### Data excerpts
* * * *
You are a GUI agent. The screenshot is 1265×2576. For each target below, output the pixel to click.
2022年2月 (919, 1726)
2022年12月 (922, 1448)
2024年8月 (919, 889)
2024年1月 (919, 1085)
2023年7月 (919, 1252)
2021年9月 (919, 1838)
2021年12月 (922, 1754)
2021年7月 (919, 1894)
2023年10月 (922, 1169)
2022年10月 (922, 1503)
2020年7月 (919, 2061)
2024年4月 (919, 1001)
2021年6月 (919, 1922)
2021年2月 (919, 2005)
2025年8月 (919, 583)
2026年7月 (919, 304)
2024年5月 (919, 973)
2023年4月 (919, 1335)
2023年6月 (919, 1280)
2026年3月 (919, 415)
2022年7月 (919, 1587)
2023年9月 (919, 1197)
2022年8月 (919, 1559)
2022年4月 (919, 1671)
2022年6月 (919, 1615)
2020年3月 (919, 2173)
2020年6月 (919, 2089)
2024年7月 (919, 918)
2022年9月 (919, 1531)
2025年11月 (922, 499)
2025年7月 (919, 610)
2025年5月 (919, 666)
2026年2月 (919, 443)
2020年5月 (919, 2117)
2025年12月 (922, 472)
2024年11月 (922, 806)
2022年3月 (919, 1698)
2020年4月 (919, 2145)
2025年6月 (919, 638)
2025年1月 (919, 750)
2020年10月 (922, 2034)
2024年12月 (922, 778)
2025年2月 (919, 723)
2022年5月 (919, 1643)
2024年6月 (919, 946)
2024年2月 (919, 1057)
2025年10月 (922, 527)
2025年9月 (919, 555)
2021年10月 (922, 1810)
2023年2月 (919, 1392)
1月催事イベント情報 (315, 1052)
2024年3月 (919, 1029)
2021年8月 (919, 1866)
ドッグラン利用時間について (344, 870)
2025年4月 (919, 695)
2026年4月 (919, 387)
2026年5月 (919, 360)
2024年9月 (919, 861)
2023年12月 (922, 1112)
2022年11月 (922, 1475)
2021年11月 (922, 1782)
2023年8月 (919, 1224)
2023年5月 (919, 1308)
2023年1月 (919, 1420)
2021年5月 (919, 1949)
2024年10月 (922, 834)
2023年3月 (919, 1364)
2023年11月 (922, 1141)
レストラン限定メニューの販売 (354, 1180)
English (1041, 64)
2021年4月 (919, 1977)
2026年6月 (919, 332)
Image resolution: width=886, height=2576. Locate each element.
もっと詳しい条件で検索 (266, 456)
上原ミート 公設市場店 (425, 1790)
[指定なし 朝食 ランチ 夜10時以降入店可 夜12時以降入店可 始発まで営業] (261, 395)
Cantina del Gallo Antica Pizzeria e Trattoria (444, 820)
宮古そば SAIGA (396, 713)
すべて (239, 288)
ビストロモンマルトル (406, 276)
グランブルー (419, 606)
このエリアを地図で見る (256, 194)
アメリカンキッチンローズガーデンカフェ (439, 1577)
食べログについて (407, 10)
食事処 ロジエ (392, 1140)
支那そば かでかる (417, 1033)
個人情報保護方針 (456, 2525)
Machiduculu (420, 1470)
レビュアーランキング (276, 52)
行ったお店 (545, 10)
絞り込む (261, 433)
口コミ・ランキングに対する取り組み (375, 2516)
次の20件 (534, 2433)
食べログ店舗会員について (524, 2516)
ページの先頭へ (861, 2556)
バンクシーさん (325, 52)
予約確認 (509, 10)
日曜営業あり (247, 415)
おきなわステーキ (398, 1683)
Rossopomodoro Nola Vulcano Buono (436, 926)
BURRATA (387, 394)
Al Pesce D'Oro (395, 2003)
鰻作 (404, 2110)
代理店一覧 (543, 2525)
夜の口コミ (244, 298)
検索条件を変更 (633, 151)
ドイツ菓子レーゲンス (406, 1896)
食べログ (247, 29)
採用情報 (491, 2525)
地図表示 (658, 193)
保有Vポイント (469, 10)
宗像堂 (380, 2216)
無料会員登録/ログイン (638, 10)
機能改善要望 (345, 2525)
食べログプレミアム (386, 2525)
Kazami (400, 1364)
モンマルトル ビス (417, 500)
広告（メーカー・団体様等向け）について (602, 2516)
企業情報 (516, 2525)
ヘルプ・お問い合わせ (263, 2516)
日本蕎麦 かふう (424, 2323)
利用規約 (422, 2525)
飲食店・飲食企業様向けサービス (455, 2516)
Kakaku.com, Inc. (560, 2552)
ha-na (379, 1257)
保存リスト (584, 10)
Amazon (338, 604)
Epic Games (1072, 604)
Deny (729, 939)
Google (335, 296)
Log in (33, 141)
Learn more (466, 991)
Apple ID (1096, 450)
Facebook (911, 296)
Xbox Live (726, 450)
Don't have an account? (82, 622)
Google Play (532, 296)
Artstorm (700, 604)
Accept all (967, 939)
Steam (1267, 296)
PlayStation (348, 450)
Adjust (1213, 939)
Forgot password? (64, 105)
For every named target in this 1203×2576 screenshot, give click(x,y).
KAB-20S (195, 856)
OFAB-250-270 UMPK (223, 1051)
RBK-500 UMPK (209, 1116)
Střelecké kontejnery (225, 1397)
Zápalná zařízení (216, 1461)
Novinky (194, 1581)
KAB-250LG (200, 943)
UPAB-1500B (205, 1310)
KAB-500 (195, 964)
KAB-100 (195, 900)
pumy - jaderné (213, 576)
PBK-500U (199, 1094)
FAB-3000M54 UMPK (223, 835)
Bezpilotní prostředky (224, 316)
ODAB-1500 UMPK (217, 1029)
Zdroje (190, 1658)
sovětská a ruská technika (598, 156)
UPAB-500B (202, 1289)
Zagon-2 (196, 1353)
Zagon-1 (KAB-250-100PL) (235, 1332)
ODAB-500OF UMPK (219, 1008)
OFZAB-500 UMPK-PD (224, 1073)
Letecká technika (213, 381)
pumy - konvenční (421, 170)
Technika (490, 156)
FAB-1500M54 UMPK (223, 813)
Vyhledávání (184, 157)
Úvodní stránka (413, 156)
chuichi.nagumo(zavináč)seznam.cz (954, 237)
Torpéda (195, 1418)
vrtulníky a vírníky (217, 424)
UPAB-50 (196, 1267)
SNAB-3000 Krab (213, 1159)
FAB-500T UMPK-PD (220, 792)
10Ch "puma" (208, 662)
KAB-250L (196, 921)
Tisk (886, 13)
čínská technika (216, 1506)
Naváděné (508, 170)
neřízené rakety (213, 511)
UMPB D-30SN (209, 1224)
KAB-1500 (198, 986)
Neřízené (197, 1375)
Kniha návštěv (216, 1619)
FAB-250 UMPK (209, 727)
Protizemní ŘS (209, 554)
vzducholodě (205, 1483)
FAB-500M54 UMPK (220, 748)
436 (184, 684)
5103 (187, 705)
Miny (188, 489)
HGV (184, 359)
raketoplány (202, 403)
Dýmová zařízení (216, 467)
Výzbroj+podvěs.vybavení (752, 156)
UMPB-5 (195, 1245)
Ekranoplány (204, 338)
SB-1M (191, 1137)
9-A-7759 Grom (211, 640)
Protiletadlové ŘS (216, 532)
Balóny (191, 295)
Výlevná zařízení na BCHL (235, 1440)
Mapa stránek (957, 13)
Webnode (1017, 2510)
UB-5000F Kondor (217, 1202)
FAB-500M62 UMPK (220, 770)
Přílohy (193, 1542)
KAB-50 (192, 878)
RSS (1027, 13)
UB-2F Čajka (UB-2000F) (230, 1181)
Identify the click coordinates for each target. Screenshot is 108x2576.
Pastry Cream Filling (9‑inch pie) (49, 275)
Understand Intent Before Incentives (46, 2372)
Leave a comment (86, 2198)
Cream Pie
* * * *
### Work task
In the entries above, find the line with "2025年12月 (922, 472)" and the line with "2021年10月 (922, 1810)", then restate word for word both of them and every line between, with nothing more.

### Your solution
2025年12月 (922, 472)
2024年11月 (922, 806)
2022年3月 (919, 1698)
2020年4月 (919, 2145)
2025年6月 (919, 638)
2025年1月 (919, 750)
2020年10月 (922, 2034)
2024年12月 (922, 778)
2025年2月 (919, 723)
2022年5月 (919, 1643)
2024年6月 (919, 946)
2024年2月 (919, 1057)
2025年10月 (922, 527)
2025年9月 (919, 555)
2021年10月 (922, 1810)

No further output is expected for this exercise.